Rust has a useful concept of “features” baked into its packaging tool cargo
which allows developers to optionally toggle functionality on and off. In a
simple project features are simple, as you would expect. In more complex
projects which use cargo
workspaces the
behavior of features becomes much more complicated and in some
cases..surprising!
This morning I was cutting a new release of the deltalake crate and was surprised to find one of our sub-crates wouldn’t publish!
error[E0609]: no field `retry` on type `&StorageConfig`
--> crates/gcp/src/lib.rs:46:45
|
46 | builder = builder.with_retry(config.retry.clone());
| ^^^^^ unknown field
|
= note: available fields are: `runtime`, `limit`, `unknown_properties`, `raw`
Much to my chagrin.
This was a build failure in our main
branch and was only discovered when I
executed a cargo publish -p deltalake-gcp --dry-run
.
We build on every pull request. Heck, we even build with a whole bunch of variations of feature flags! How did this get through?
In a workspace project features on the same dependency will be smooshed together.

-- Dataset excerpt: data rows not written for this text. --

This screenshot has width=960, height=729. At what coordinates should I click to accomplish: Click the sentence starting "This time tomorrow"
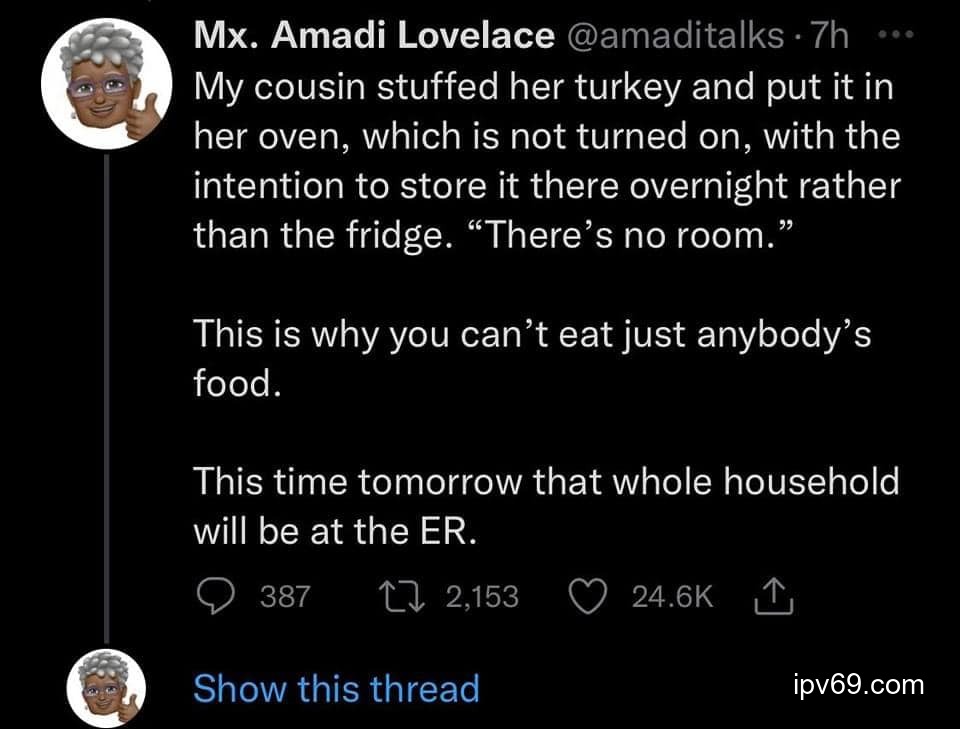tap(545, 481)
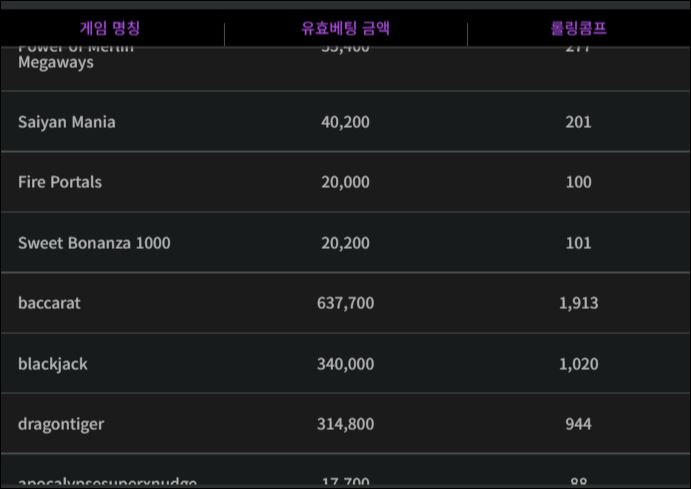Click the 유효베팅 금액 column header
Image resolution: width=691 pixels, height=489 pixels.
pyautogui.click(x=346, y=28)
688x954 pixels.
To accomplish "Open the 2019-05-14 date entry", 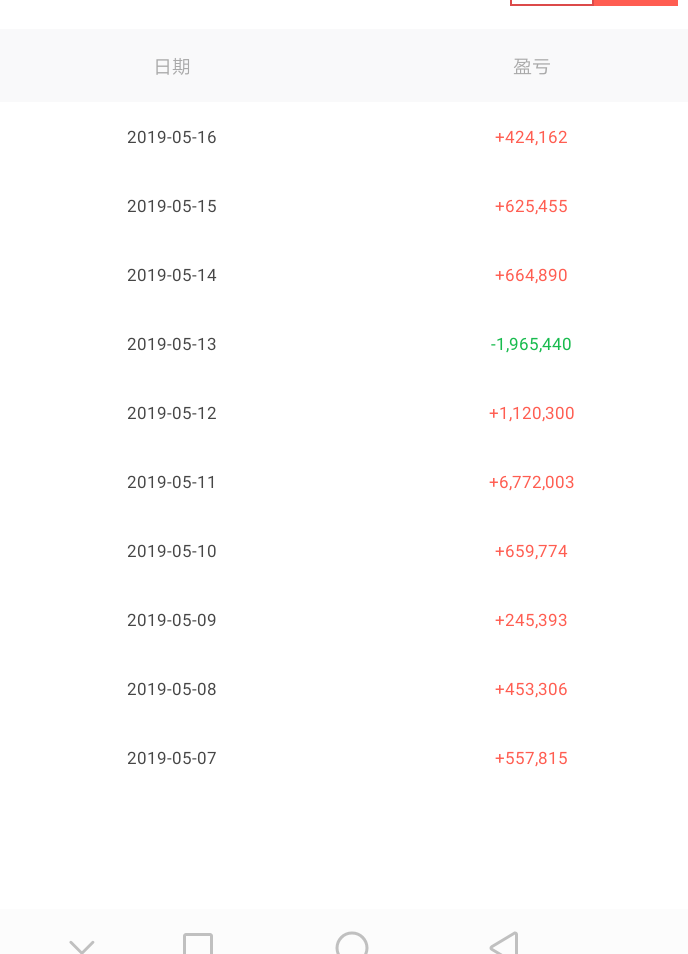I will [x=172, y=275].
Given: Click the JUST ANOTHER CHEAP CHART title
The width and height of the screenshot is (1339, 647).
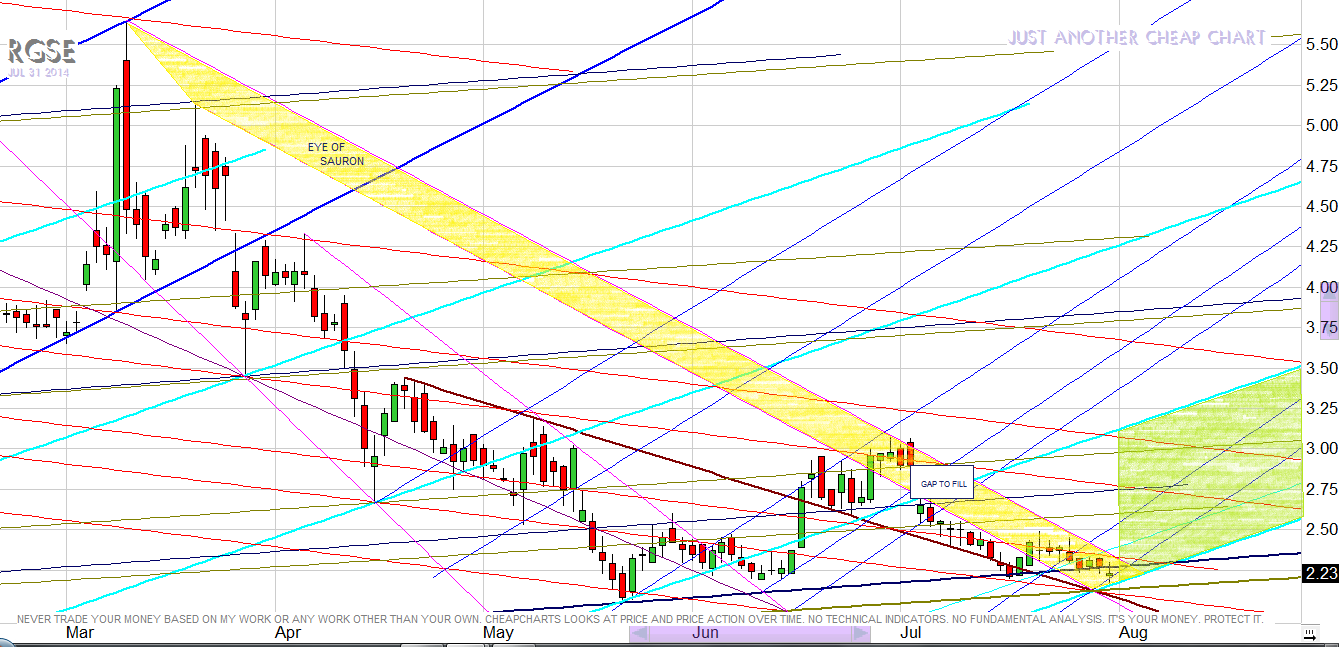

Our workspace has multiple sub-crates all pointing to the same dependency on deltalake-core which is in the tree as:
deltalake-core = { path = "../core" }
Some of our crates need features enabled on core such as cloud
, some don’t.
When a cargo build
is executed in the root of the workspace the
deltalake-core
dependency in the workspace’s dependency tree is smooshed
down, carrying whatever features are defined in the workspace dependency
definitions along with it.
In this scenario the gcp/Cargo.toml
included the deltalake-core
dependency
without the necessary cloud
feature. When building as part of a workspace
wide cargo build
invocation the features from other crates smooshed
together on the common deltalake-core
dependency.
When publishing the deltalake-gcp
crate on its own, the build failure
appeared!
This is a “known issue” with cargo workspaces insofar that I knew of it before this failure and recall seeing a GitHub issue once upon a time. It’s a little confusing for end-users, but kind of makes sense in the context of cargo workspace builds.
Still, it’s always surprising when it pops up!